Riyadh (ANTARA News) - Para aktivis oposisi Arab Saudi minta Raja Abdullah untuk membolehkan pemilihan anggota parlemen dan untuk melawan salah urus menyusul banjir yang merusak bagian barat negara itu.
Organisasi Hak-hak Sipil dan Politik Saudi, kelompok oposisi yang bermarkas di ibukota Riyadh, Ahad menyatakan penanganan banjir di kota pelabuhan Jeddah menunjukkan bahwa memilih parleman merupakan satu-satunya cara untuk memberantas salah urus dan mengawasi para pejabat.
Sedikit-dikitnya 116 orang telah tewas di kota terbesar kedua Saudi itu ketika banjir menghancurkan banyak bangunan dan jalan bulan lalu. Pasukan pertahanan sipil kini asih membersihkan puing.
"Kami mengharapkan bahwa kami dapat merebut kesempatan dalam krisis yang pantas disayangkan ini untuk menumbangkan korupsi politik, kuman yang telah menjadi wabah di Saudi," kata kelompok itu dalam sebuah pernyataan seperti dikutip Reuters.

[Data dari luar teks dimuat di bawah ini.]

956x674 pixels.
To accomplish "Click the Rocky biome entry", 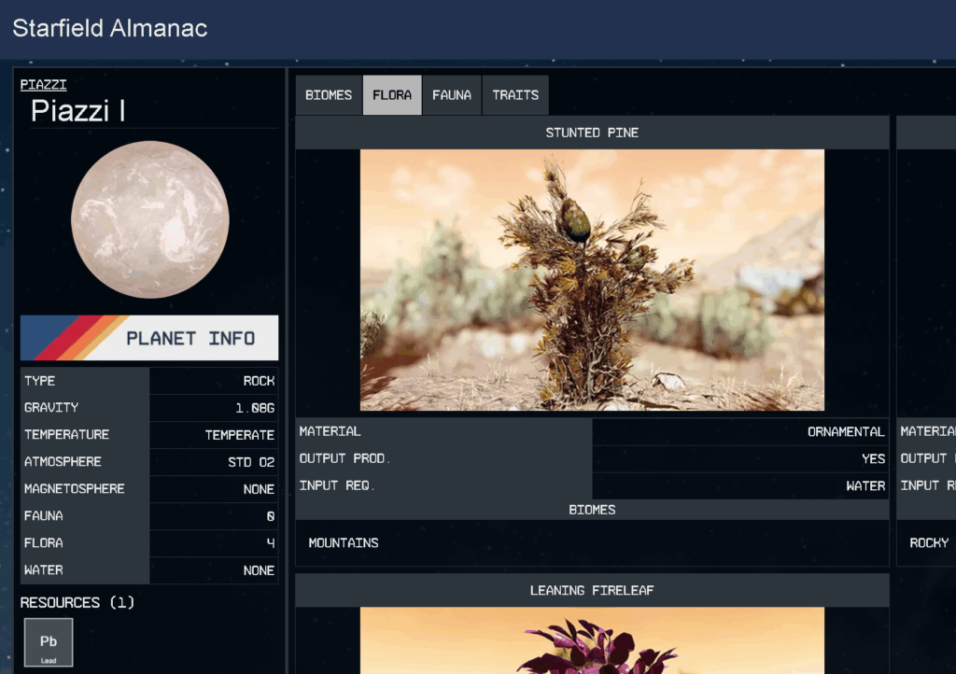I will [x=929, y=542].
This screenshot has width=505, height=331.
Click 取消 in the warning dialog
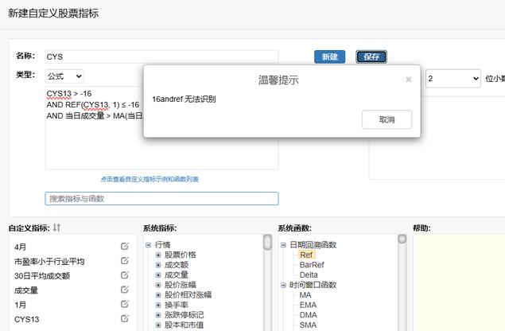point(387,119)
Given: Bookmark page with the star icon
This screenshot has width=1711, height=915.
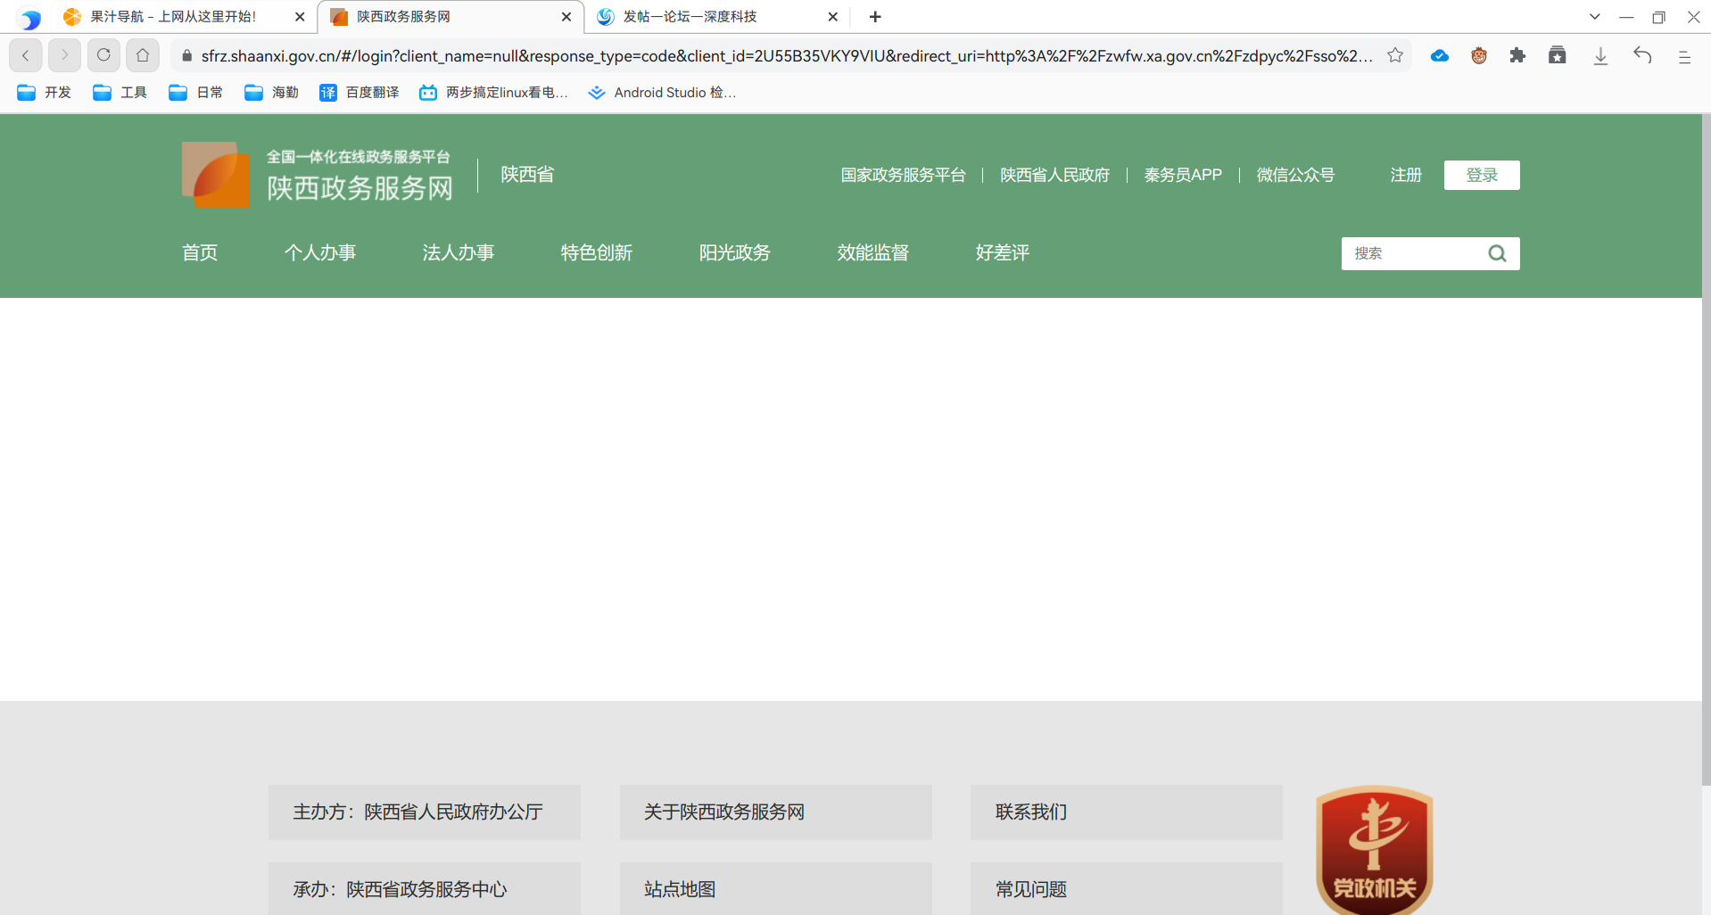Looking at the screenshot, I should (1395, 55).
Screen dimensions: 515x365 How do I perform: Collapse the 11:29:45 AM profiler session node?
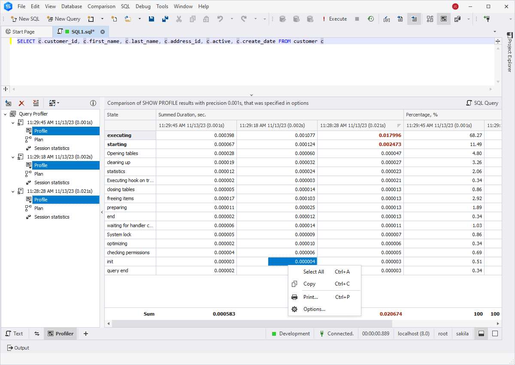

Sekutu AS dan pengekspor minyak utama itu adalah monarki tanpa parlemen yang dipilih dan tanpa partai politik. Pengadilannya dijalankan oleh para ulama yang menerapkan versi hukum Islam Muslim Sunni sementara surat kabar biasanya mengikuti garis resmi.
Banjir itu telah memicu debat terbuka yang jarang terjadi dengan warga yang marah yang mengatakan pemerintah lambat dalam menanggapinya dan menimbulkan tuduhan korupsi di antara para pejabat kota.
Banyak warga Saudi biasa yang mempertanyakan kelompok yang mesti dipersalahkan karena faktor-faktor yang membuat kerusakan lebih buruk -- seperti tiadanya sistim drainase kota yang luas.
Raja Abdullah telah memerintahkan penyelidikan guna memutuskan pertanggungjawaban itu tapi kelompok tersebut mengatakan penting untuk memberi rakyat "hak untuk memilih wakil mereka di majelis nasional yang akan dapat menyaksikan, mengawasi dan mengevaluasi pelayanan semua badan pemerintah.
Raja Abdullah dianggap oleh banyak warga Saudi sebagai pendukung semacam pembaruan politik, tapi sejumlah diplomat mengatakan ruangnya untuk manuver telah dibatasi oleh penentangan dari para anggota keluarga kerajaan yang berpengaruh, dan juga banyak ulama.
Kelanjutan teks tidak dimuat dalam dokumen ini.